The 64-bit World is Coming! TRIPLE your Training Data Set Sizes!
One of the most important new developments for predictive modelers is the growing availability of 64-bit computing environments for everyday computation. Newer notebooks are coming out with 64-bit processors and versions of Windows; 64-bit servers have been available for some time. This note briefly discusses the significance of this development and explains what it means for both the modeler and the user of Salford Systems tools.
For users of CART, MARS, TreeNet, RandomForests or the Salford Predictive Modeling suite, the best news is that you can increase your training data capacity dramatically and still operate with the Salford GUI software. If all you want to learn is how to accomplish this NOW, skip down to the section at the bottom of this on LARGE DATA CAPACITIES.
64-bit versus 32-bit
I suspect that the vast majority of computer users don't really know the difference between 32-bit and 64-bit computing environments and would never be able to tell the difference if they were switched from one environment to the other. For power users, three important differences can impact daily computational activity:
A 64-bit system allows you to work effectively with vast amounts of RAM. Typical 64-bit systems now come equipped with 32 GB of RAM. Because CART, MARS, TreeNet, and RandomForests prefer to work with plentiful RAM, 64-bit environments are ideal for these tools.

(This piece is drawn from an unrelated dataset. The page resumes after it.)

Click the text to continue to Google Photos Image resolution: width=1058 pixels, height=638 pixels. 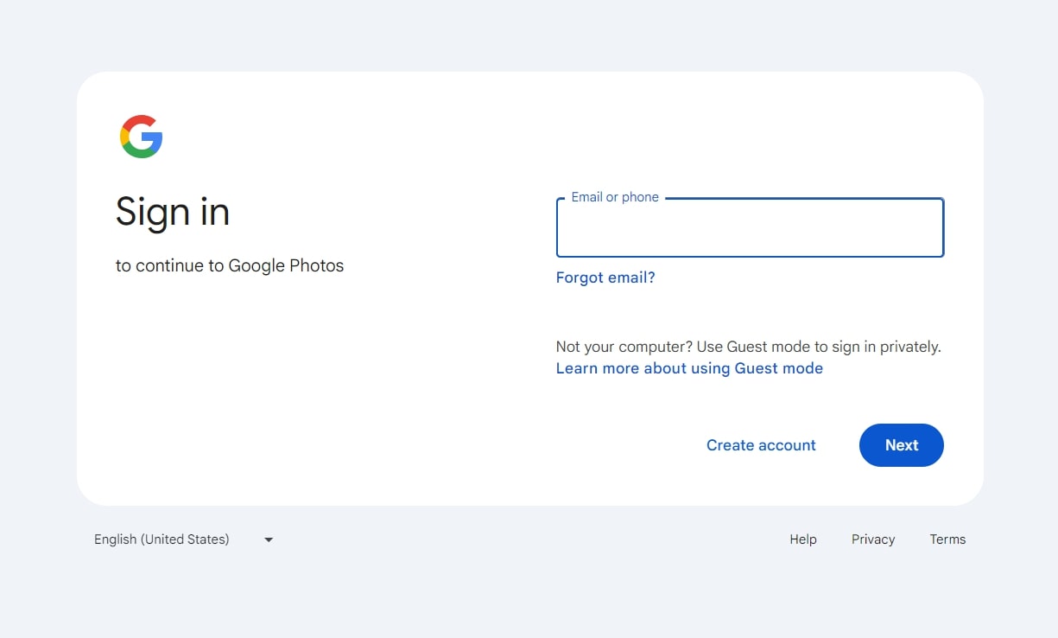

A 64-bit system allows you to effectively work with vast files.
64-bit systems can potentially perform computations considerably faster than 32-bit systems that are otherwise identical.
64-bit systems are constructed from both 64-bit hardware and 64-bit software starting with the operating system. If your hardware is 64-bit but your operating system software is not, then you will be working in essentially a 32-bit system. Naturally, 64-bit software will not run on 32-bit hardware so you will never encounter that combination in your computing environment. However, much 32-bit software will run in 64-bit environments; I talk about this in detail below:
For most of us, the 64-bit CPU will appear to be something new, and while for all practical purposes it is, the 64-bit CPU has actually been around for some time. Wikipedia reports that IBM developed a 64-bit processor as early as 1961. Digital Equipment Corporation (DEC) introduced its Alpha line of minicomputers in 1992, and Salford Systems started using these fantastic machines in 1996. Game players have benefited from 64-bit processors starting with Nintendo's 1996 models.
From the advent of Windows 7 you can assume that almost all new computers, desktop or notebook, are 64-bit.
Until recently, most of us have been working with 32-bit operating systems such as Windows XP or some flavor of Linux or UNIX, but if you have a relatively new computer you might be running 64-bit without knowing it.
The 64-bit OS most likely to be found on your computer would be a 64-bit edition of Microsoft Vista or Windows Server 2008. XP has also had a 64-bit version available since 2001 and Windows 7 is a 64-bit OS.
Large Data Capabilities
The current versions of our Graphical User Interface (GUI) software are all 32-bit, although 64-bit versions are in the works. The good news is that you can run this 32-bit software on a 64-bit platform and access double to triple the amount of data than is possible on a 32-bit machine.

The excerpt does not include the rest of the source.